DATA SUPPLIED START

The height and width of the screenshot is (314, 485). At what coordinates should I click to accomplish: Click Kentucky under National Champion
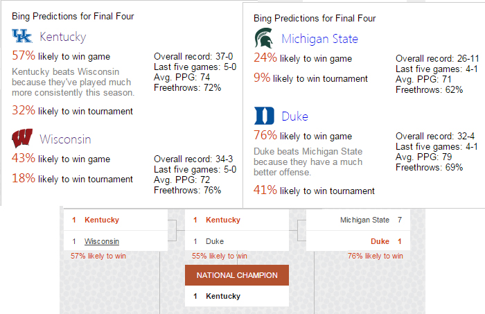(x=223, y=296)
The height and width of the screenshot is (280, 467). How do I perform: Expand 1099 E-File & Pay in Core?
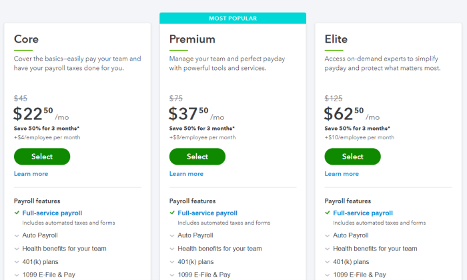tap(45, 275)
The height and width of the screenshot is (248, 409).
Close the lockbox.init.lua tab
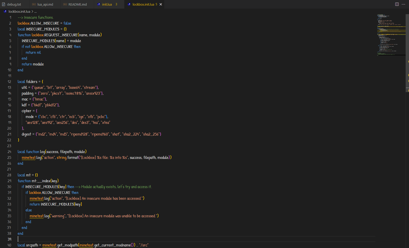(161, 4)
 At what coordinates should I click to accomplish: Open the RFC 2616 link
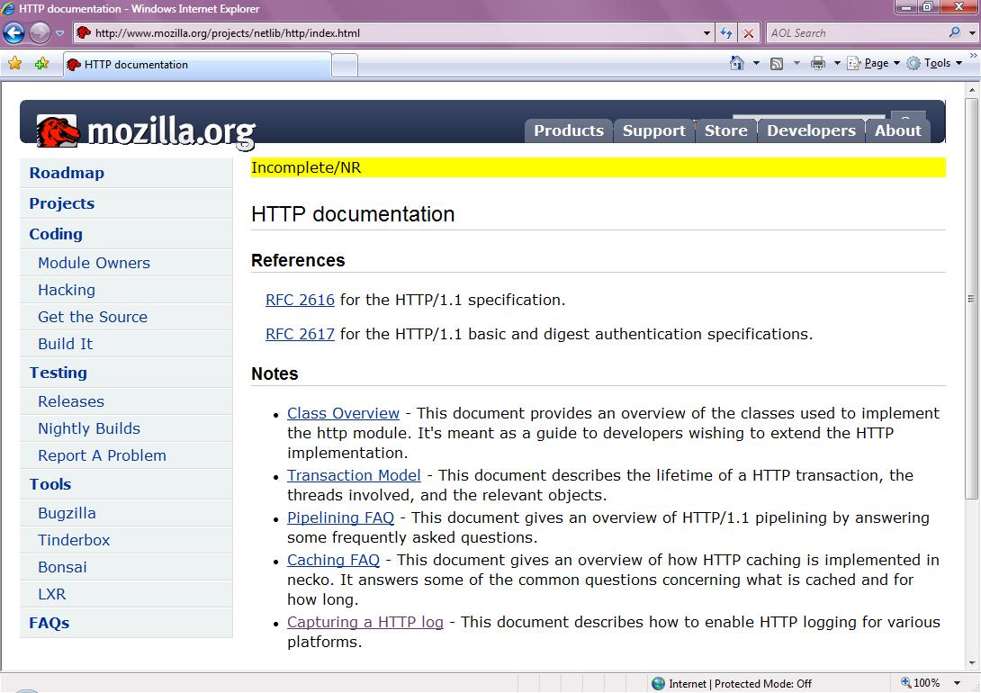point(300,300)
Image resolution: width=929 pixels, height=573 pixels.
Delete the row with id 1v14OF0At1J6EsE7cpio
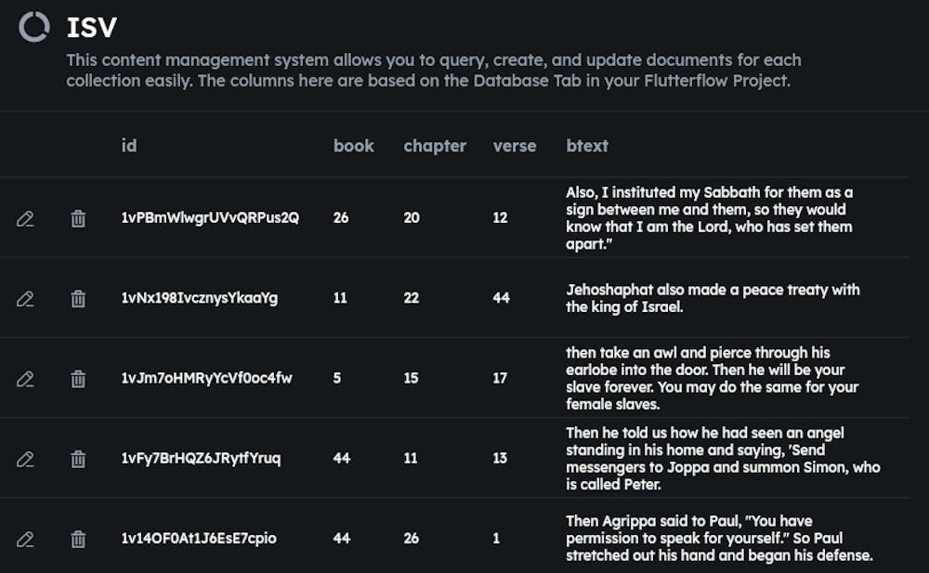point(79,539)
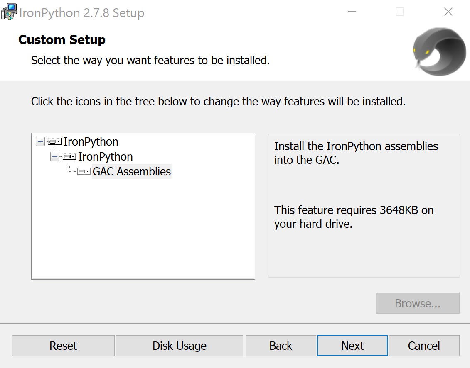Image resolution: width=470 pixels, height=368 pixels.
Task: Cancel the IronPython setup
Action: pyautogui.click(x=424, y=346)
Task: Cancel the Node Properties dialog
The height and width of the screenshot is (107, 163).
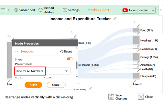Action: tap(56, 85)
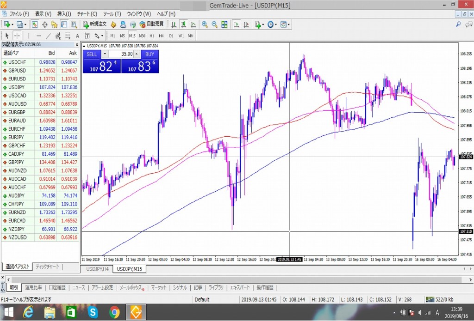Image resolution: width=474 pixels, height=321 pixels.
Task: Switch chart to candlestick display mode
Action: pos(183,24)
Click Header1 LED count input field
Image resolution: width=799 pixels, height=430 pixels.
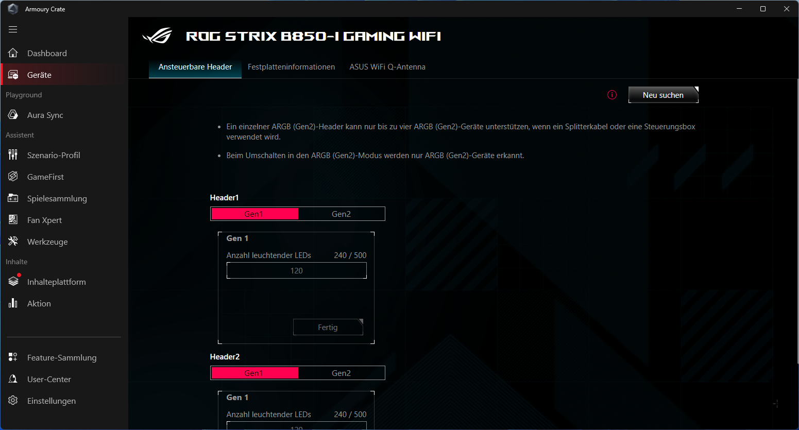(x=296, y=270)
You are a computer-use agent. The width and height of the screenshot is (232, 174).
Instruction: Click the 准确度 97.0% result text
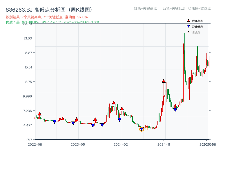[x=76, y=17]
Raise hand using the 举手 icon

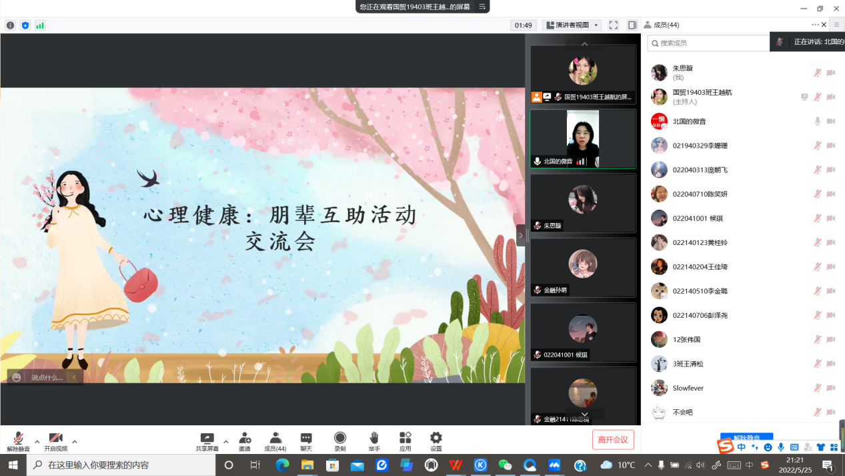(374, 439)
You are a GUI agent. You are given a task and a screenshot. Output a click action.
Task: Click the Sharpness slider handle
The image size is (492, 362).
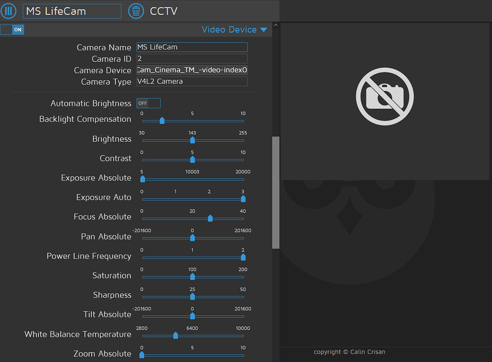coord(193,297)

DATA SUPPLIED END

* [EXERCISE REQUIREMENTS]: Exact copy, no pictures: reproduce every record as it stands.

* [TASK OUTPUT]:
The height and width of the screenshot is (314, 485). At what coordinates should I click to accomplish: Click Kentucky under National Champion
(x=223, y=296)
The height and width of the screenshot is (280, 467). How do I perform: Expand 1099 E-File & Pay in Core?
tap(45, 275)
The height and width of the screenshot is (248, 409).
Close the lockbox.init.lua tab
(161, 4)
 At what coordinates should I click to accomplish: Open the RFC 2616 link
point(300,300)
Image resolution: width=929 pixels, height=573 pixels.
Delete the row with id 1v14OF0At1J6EsE7cpio
point(79,539)
Image resolution: width=470 pixels, height=368 pixels.
Task: Cancel the IronPython setup
Action: pyautogui.click(x=424, y=346)
Task: Cancel the Node Properties dialog
The height and width of the screenshot is (107, 163).
Action: tap(56, 85)
Image resolution: width=474 pixels, height=321 pixels.
Task: Switch chart to candlestick display mode
Action: pos(183,24)
Click Header1 LED count input field
Image resolution: width=799 pixels, height=430 pixels.
(x=296, y=270)
You are a computer-use agent. The width and height of the screenshot is (232, 174).
Instruction: Click the 准确度 97.0% result text
[x=76, y=17]
Raise hand using the 举手 icon

(374, 439)
You are a GUI agent. You are given a task and a screenshot. Output a click action.
Task: Click the Sharpness slider handle
The image size is (492, 362).
coord(193,297)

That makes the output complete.